* Aim of the task
Which lines in the rows below contain the string "house", with matching case? Report each one in full.

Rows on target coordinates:
--*--
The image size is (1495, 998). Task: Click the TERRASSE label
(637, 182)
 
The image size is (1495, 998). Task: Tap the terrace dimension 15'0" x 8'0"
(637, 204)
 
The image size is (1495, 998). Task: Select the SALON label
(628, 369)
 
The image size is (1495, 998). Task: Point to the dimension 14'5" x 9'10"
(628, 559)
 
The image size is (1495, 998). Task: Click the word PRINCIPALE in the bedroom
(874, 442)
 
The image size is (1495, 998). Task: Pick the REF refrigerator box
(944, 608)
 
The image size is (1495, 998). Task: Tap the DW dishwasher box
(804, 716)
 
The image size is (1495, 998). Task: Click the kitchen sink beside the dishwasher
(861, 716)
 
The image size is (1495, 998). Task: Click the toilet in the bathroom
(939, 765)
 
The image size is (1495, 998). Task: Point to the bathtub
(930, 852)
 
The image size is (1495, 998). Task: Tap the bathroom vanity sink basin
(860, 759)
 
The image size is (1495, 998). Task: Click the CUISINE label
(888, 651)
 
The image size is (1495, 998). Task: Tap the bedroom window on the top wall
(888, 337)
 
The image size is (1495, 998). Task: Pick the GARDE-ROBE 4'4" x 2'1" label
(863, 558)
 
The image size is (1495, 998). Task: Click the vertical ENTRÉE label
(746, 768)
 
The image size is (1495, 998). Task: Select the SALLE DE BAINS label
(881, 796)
--*--
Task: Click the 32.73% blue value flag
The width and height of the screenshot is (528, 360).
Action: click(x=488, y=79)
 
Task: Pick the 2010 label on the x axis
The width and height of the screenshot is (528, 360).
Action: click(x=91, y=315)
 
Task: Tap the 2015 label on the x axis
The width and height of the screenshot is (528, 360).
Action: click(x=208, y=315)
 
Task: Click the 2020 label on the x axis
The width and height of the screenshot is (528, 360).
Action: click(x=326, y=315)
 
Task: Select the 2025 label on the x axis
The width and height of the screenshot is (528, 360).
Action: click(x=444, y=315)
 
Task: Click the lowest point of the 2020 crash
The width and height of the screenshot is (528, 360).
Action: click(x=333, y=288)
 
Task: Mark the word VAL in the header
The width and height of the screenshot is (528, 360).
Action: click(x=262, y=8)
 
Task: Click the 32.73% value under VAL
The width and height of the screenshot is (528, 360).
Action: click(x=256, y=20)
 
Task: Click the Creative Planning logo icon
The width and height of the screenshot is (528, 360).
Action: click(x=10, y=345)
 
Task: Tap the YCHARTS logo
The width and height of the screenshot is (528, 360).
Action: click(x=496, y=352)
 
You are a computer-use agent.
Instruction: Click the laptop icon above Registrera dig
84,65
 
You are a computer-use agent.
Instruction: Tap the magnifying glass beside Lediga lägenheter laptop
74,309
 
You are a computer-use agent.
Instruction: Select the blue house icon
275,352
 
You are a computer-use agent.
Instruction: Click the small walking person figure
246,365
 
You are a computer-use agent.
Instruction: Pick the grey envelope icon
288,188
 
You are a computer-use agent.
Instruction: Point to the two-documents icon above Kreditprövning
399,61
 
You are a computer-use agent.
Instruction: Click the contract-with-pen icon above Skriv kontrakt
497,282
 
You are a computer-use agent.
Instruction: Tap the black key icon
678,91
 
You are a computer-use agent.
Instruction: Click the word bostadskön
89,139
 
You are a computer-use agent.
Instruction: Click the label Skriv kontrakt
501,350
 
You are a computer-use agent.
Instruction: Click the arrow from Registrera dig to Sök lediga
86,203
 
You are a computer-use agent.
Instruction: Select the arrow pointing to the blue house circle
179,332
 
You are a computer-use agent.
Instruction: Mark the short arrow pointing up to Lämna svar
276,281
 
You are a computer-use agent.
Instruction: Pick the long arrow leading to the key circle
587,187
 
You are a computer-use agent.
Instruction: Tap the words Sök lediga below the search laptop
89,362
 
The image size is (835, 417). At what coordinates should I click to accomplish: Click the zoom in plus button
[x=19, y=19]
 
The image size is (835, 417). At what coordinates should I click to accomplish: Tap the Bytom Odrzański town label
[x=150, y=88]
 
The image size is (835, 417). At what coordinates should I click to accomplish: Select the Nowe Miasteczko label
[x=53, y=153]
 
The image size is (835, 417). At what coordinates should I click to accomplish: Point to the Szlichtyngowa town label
--*--
* Response to this task
Instruction: Select the blue house icon
Instruction: Select the arrow pointing to the blue house circle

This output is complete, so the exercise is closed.